“We’ve been called radicals, terrorists,” Bush told supporters in St. Louis. “We’ve been dismissed as an impossible fringe movement. But now, we are a multiracial, multiethnic, multigenerational, multifaith mass movement.”
Bush, a 44-year old nurse and pastor, had never run for office before the Ferguson protests after the fatal shooting of unarmed Black teenager Michael Brown by Darren Wilson, a White police officer. She made a bid for state Senate, then turned her attention to Clay, whose family had held a safe seat from St. Louis since 1969. For the 2018 Democratic primary race, she raised less than $150,000 and, despite a late burst of attention after Alexandria Ocasio-Cortez ousted a longtime congressman in a Democratic primary in New York, she lost by 20 points.

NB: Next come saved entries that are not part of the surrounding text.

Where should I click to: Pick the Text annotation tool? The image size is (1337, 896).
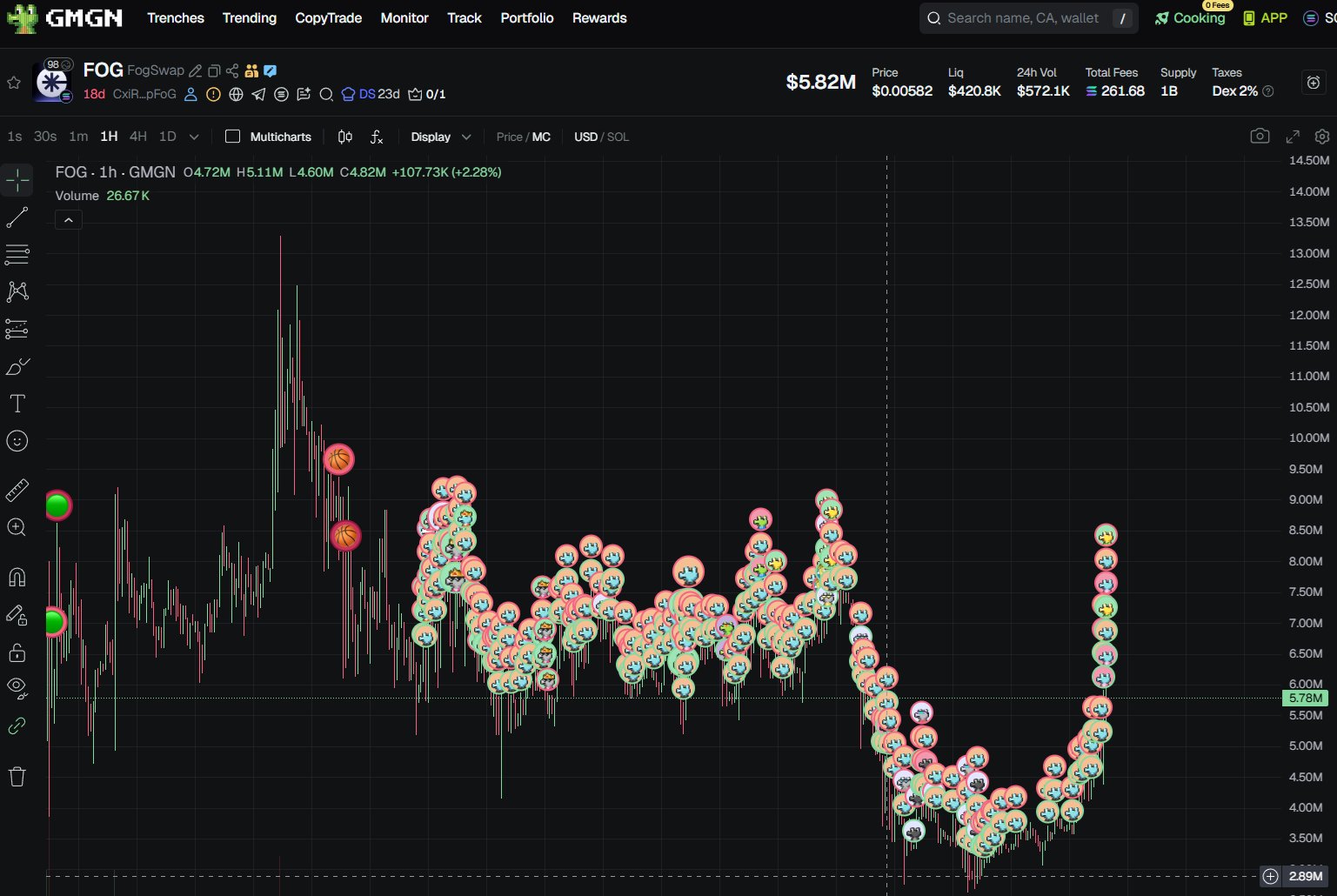(17, 404)
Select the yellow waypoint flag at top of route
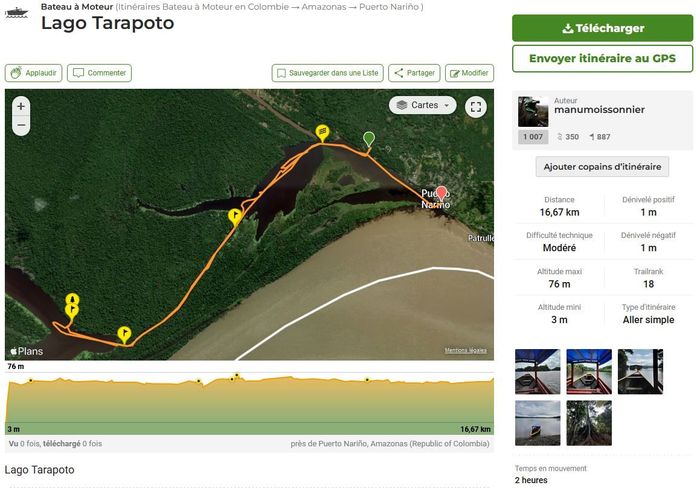 [x=322, y=131]
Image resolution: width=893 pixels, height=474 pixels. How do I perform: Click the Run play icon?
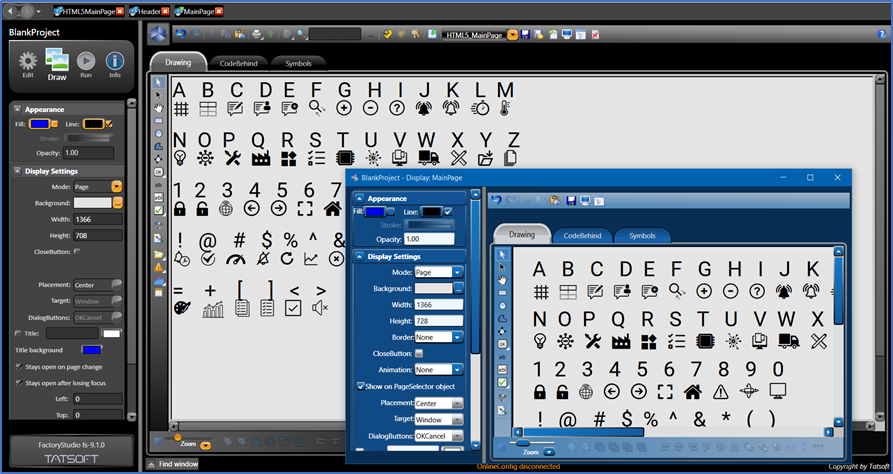coord(86,62)
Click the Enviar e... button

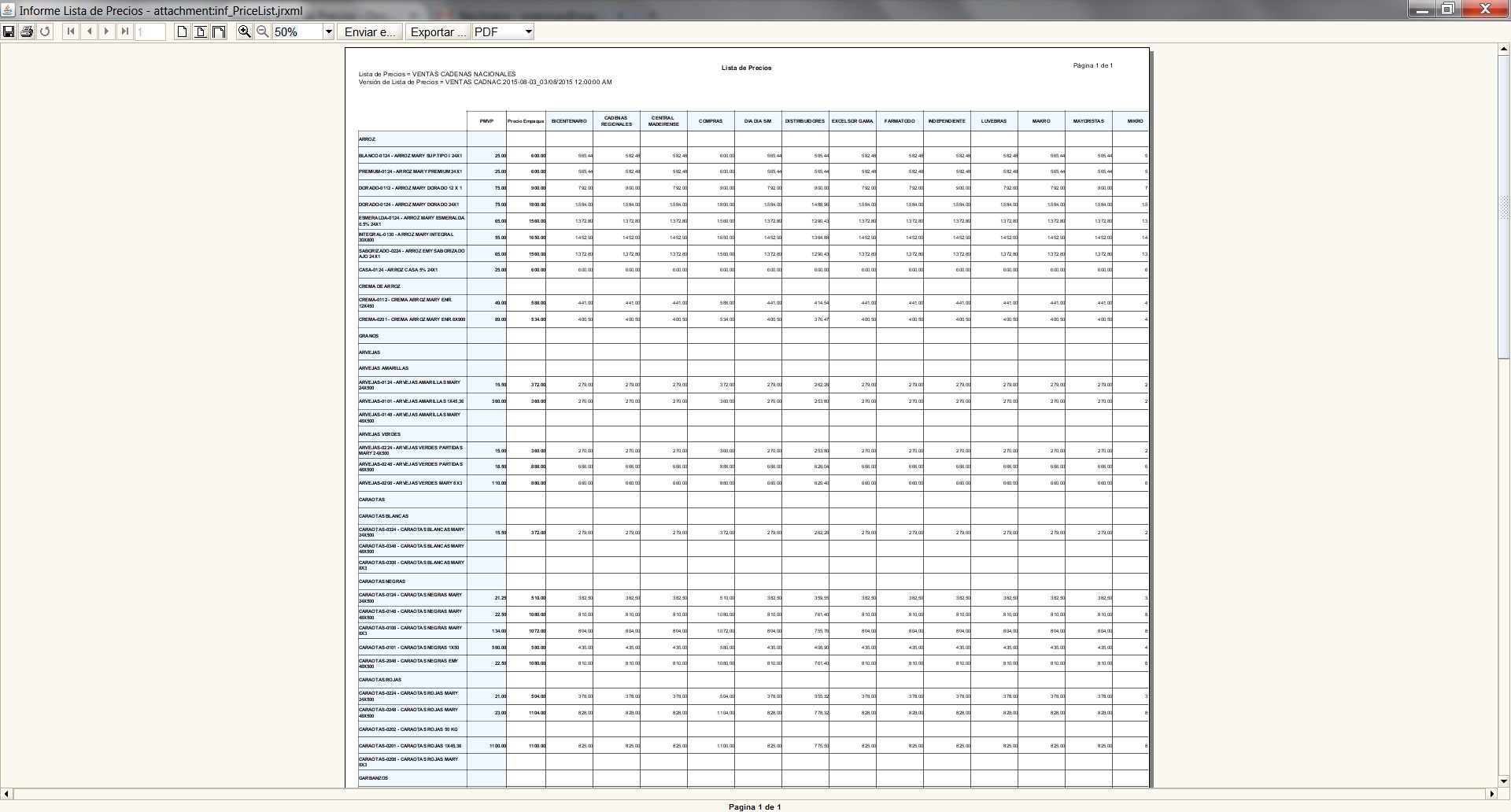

But Bush remained deeply involved in direct action and liberal politics, becoming a surrogate for the Bernie Sanders presidential campaign and getting featured in “Knock Down the House,” a Netflix documentary about Justice Democrats and its project to replace moderate members of Congress with grass-roots activists.
Ahead of Tuesday’s primary, Bush more than tripled her fundraising, even while contracting covid-19 and growing deeply involved in the protests that followed the killing of George Floyd in Minneapolis police custody. At campaign events, she would talk about surviving the novel coronavirus pandemic and enduring physical harm as protests were broken up and demonstrators were tear-gassed.
“I burned for almost 24 hours! My skin burned!” Bush said during a July 8 “virtual rally” organized by Sanders, the independent Vermont senator. “We keep fighting, thinking we’re getting somewhere, and then they hit us again. But we have people sitting in these seats who could have made change for us.”
Clay, whose only previous primary challenge came when he and a former colleague were forced into the same district, was slow to respond to Bush. According to the Federal Election Commission, he spent less than $600,000 on the race, and his final mail advertising was largely negative, accusing Bush of being irresponsible with her finances and working closely with critics of Israel.
By that point, Bush and allies had spent plenty of money defining him, with Justice Democrats and another liberal group, Fight Corporate Monopolies, buying ads that accused the incumbent of voting for big corporations on behalf of his donors.